One of the greatest barriers to recognizing African heritage in Mexico has simply been time. An estimated 200,000 enslaved Africans were brought into the former Spanish colony between the 1500s and 1600s. Once Mexico gained its independence in 1821, the slave trade in the country came to an end. When he took office a few years later, Guerrero eliminated both slavery and a race-based caste system – with the unintended consequence that Black Mexicans essentially stopped being Black. Figuratively speaking anyway.

The influence of the early Black settlers and enslaved Africans brought into Mexico can still be felt and seen throughout Mexican culture. It’s in the inclusion of ingredients like peanuts, plantain, cassava, malanga, taro, and sweet potatoes, all incorporated into Mexican food by those who had arrived from The Continent. 

As Culture Trip reports, the biggest African influence in Mexican culture is found through music, “from Veracruz’s son jarocho style of music (of which La Bamba is the most famous example) to the Danza de los Diablos along with the Costa Chica and the use of the typically Afro-Mexican musical instruments guijada (a percussive made from donkey jawbone) and bote (a friction drum).” Ironically, dance and music are the primary ways in which Afro-Mexicans today are reconnecting with their ancestral roots. 

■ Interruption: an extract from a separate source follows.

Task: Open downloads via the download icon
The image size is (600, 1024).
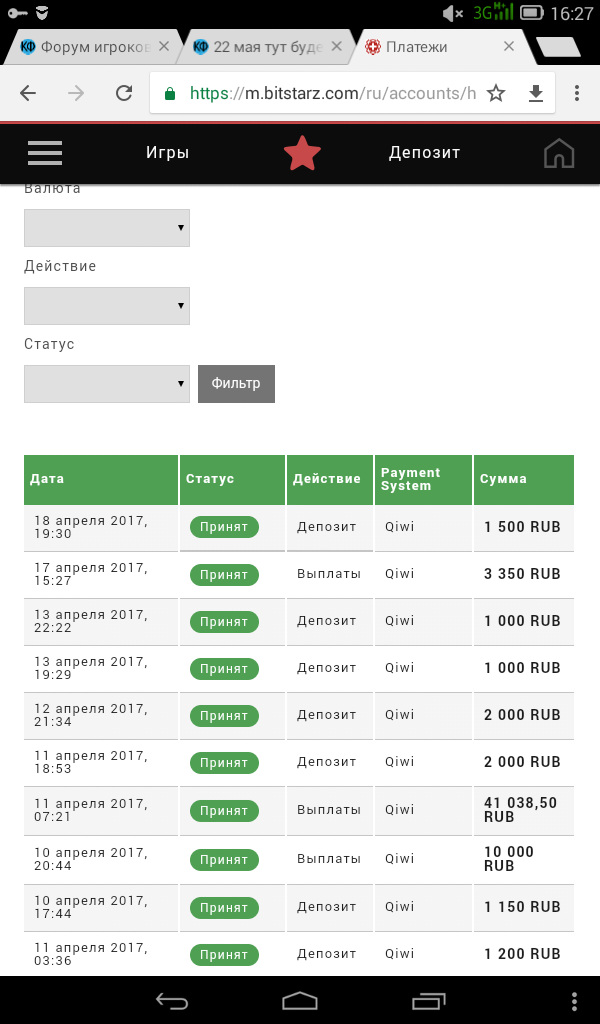Action: coord(536,93)
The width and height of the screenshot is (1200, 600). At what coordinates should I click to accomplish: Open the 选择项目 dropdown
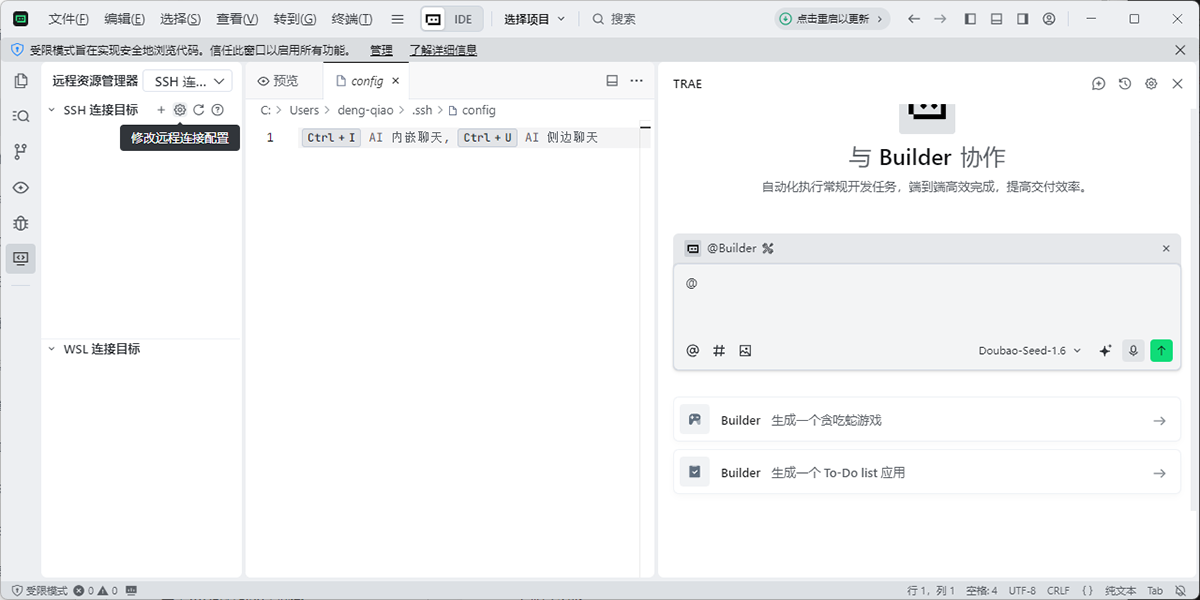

With so much of the history of Black people in Mexico lost to time and the Afro-Mexican identity evolving in recent years, thanks to an influx of the Caribbean and African immigrants, an integral part of the movement has been the work of activists like Daniela Lopez Carreto and organizations like Hulla Negra and México Negro to create an infrastructure that fosters self-discovery and peer-to-peer learning.